## TASK INSTRUCTIONS:
Please copy out the full listing that follows exactly; no picture belongs in the copy.

## THE RECORDS:
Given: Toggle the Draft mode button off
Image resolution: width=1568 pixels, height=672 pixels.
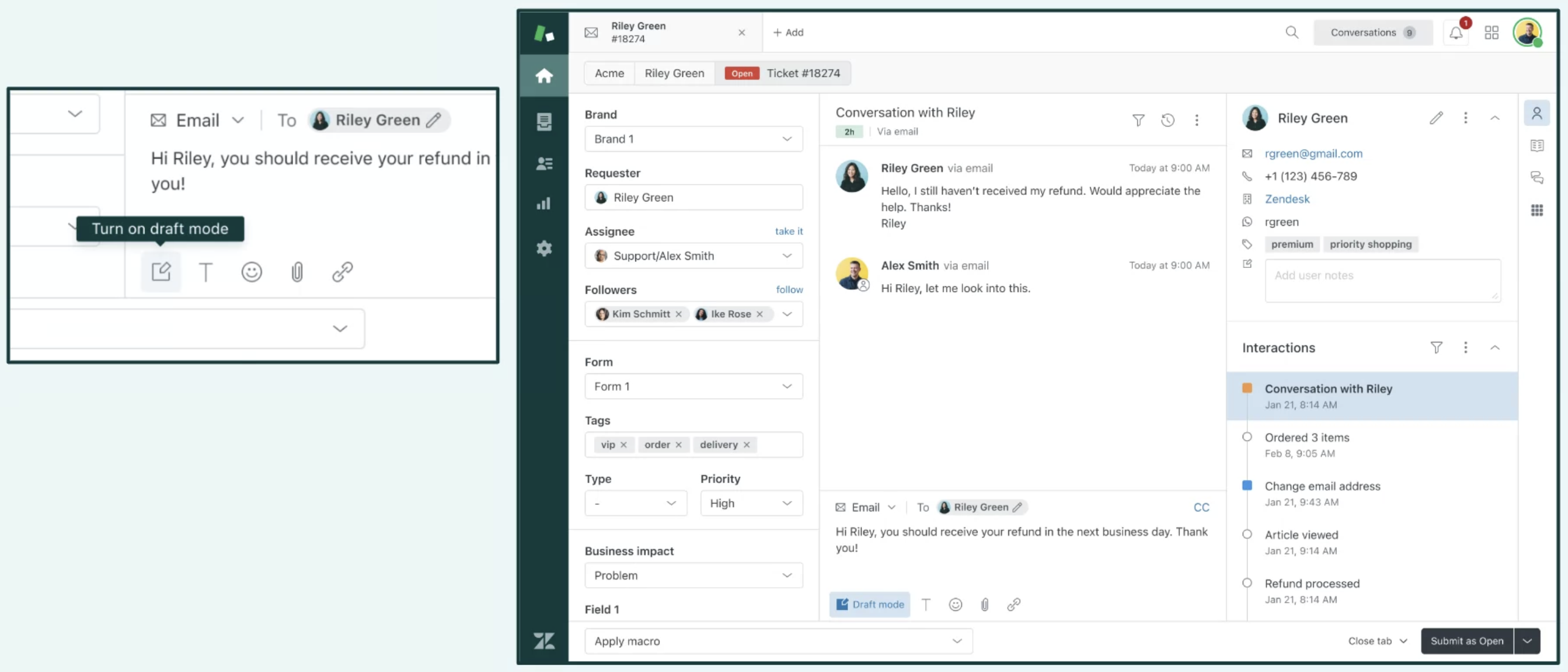Looking at the screenshot, I should pyautogui.click(x=869, y=604).
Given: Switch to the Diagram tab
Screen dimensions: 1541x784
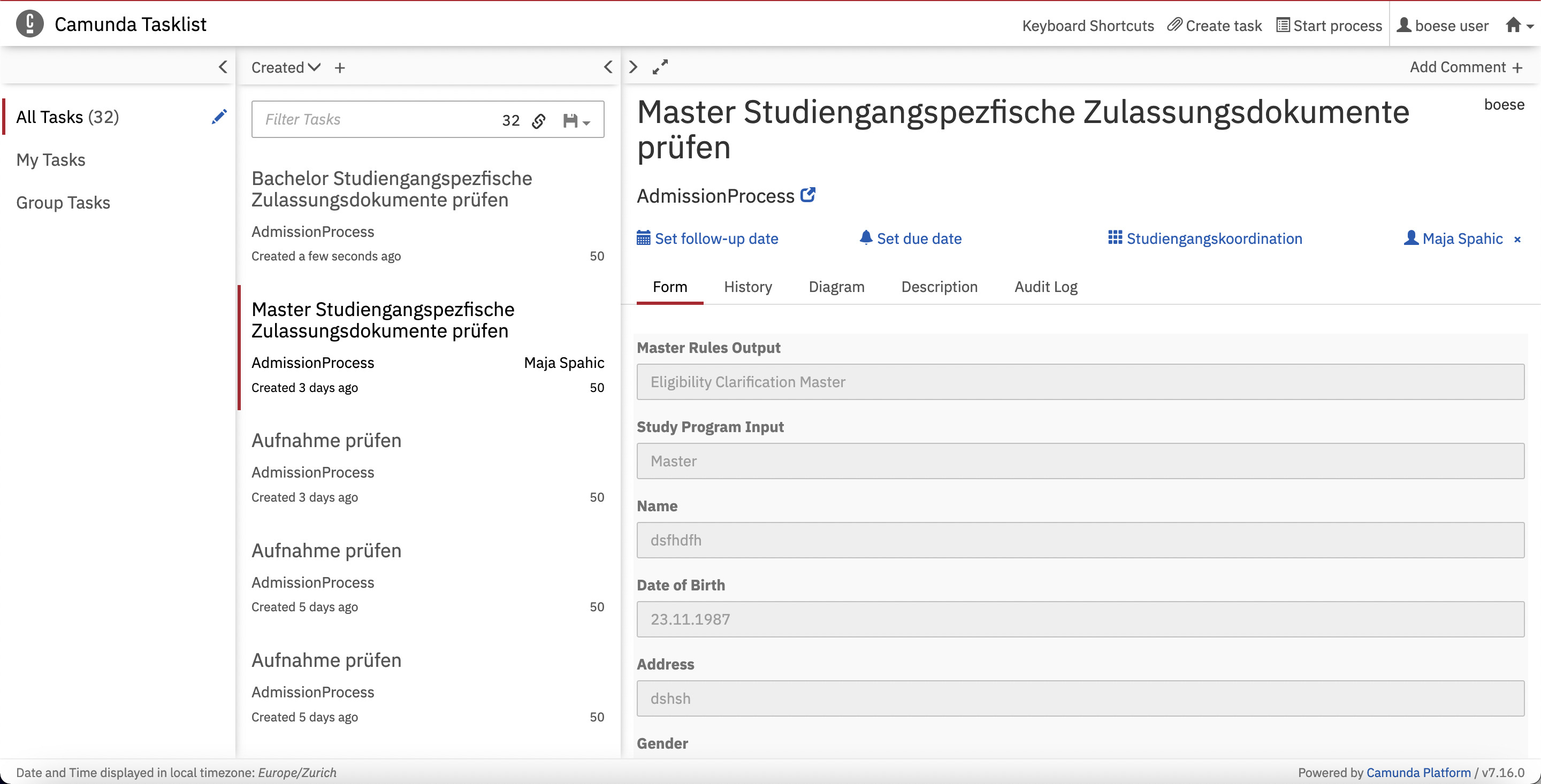Looking at the screenshot, I should pos(836,287).
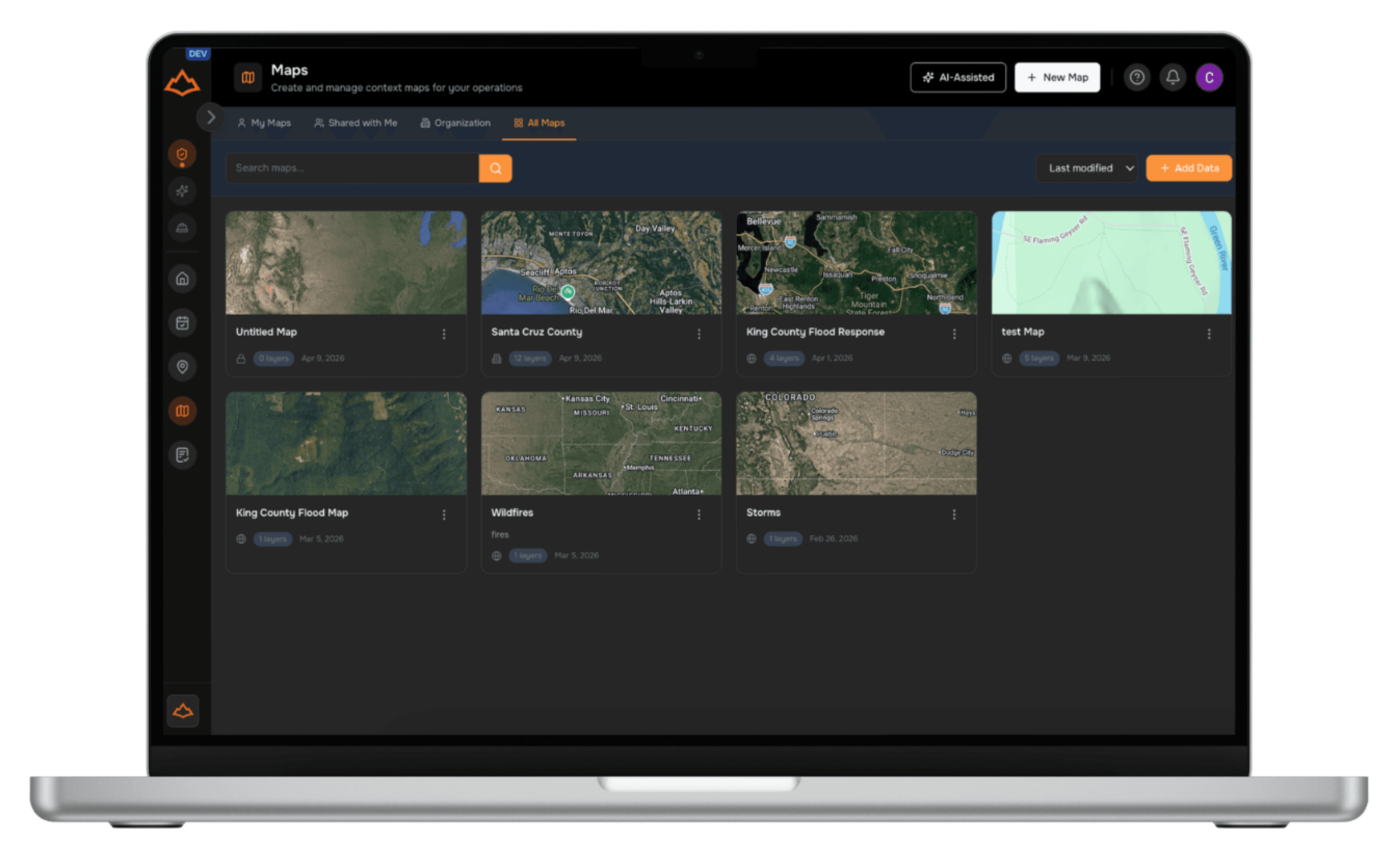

## SOLUTION:
Given: Toggle the Draft mode button off
Image resolution: width=1568 pixels, height=672 pixels.
Looking at the screenshot, I should pyautogui.click(x=869, y=604).
Given: Switch to the Diagram tab
Screen dimensions: 1541x784
Looking at the screenshot, I should pos(836,287).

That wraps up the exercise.